→ **Exercise**: Please lay out the material from the line with "The image size is (1397, 868). Describe" to the line with "activity is located at coordinates (281, 25)." as a two-column CSV with the columns text and answer, giving each text and its answer one row. Put each value in a single quoted field, with line breaks turned into spaces.

[Stored entries]
[Start]

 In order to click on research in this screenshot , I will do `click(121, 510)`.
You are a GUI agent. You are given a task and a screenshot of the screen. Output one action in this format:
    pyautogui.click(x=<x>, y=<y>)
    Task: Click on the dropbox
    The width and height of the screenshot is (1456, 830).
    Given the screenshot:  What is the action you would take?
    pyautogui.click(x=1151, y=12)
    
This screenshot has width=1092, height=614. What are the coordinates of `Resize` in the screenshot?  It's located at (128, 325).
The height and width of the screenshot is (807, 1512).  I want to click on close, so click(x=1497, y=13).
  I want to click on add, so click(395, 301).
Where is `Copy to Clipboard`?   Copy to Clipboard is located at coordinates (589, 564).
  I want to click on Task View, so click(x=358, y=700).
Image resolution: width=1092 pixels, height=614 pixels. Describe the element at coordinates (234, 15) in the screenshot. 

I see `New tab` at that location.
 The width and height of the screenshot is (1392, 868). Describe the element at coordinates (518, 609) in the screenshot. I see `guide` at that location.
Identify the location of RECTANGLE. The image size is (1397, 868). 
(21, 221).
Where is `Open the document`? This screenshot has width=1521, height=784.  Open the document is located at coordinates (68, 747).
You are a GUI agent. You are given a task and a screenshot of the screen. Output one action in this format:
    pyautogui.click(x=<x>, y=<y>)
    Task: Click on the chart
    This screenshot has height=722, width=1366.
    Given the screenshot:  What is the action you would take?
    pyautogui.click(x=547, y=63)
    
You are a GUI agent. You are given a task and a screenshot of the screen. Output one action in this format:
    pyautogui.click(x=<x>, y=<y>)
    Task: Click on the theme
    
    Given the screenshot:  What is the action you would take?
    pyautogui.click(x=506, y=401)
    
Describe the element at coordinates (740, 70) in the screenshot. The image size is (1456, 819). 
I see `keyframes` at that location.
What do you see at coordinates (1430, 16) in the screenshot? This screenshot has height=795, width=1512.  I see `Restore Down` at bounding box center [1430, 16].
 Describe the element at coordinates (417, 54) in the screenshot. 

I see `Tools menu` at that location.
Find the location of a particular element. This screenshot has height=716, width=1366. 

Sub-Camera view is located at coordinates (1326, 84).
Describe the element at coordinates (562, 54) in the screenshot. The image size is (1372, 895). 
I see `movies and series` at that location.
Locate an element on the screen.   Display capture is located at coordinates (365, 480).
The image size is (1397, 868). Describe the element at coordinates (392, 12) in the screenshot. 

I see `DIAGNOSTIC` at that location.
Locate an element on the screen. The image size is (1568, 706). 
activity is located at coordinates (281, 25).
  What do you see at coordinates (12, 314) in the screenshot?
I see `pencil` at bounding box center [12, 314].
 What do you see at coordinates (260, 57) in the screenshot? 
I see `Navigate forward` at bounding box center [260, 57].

[End]

→ **Exercise solution**:
text,answer
"The image size is (1397, 868). Describe the element at coordinates (392, 12) in the screenshot.","I see `DIAGNOSTIC` at that location."
"Locate an element on the screen. The image size is (1568, 706).","activity is located at coordinates (281, 25)."